» **DATA LISTING**
Segment Open

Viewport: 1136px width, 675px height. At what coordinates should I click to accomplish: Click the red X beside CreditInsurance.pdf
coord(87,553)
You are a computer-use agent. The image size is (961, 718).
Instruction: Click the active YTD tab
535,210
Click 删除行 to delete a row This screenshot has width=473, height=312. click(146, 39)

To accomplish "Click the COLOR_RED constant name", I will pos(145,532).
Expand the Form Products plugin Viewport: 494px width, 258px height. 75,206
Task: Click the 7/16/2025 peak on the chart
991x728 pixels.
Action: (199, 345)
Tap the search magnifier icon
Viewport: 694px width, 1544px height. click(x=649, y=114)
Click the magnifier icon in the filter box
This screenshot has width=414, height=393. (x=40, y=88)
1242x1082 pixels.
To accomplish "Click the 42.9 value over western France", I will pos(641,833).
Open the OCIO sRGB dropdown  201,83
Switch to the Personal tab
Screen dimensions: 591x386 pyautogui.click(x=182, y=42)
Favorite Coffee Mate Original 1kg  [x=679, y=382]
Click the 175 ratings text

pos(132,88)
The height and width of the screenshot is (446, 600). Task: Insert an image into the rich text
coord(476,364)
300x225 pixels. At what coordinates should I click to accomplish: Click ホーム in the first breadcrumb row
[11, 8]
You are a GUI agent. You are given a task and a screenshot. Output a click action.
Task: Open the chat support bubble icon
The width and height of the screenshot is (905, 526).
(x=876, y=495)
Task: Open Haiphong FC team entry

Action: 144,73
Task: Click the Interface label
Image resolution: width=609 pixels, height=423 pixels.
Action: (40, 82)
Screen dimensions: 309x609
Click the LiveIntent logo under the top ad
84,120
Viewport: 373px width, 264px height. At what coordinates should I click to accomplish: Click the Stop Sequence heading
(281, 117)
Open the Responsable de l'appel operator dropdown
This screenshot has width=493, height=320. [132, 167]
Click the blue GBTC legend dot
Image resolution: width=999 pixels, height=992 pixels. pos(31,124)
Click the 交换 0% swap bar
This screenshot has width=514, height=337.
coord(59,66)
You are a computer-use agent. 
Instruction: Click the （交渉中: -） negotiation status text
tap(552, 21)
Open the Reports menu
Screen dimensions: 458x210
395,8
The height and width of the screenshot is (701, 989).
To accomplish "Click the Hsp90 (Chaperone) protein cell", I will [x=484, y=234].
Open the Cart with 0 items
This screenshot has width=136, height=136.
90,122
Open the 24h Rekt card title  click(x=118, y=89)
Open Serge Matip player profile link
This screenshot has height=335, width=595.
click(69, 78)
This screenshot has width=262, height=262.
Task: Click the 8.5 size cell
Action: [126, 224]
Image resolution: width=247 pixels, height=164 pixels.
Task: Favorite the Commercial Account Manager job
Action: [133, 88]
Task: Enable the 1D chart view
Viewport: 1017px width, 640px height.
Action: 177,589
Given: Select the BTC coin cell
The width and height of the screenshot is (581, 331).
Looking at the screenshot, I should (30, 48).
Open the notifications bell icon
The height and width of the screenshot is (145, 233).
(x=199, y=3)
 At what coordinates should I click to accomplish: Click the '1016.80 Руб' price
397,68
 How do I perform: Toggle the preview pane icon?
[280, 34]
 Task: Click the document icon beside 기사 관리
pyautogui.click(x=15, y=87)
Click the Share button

Segment Closed

Check each line above for the word "computer", and give only the number of lines that contain it.

» **REPLY**
2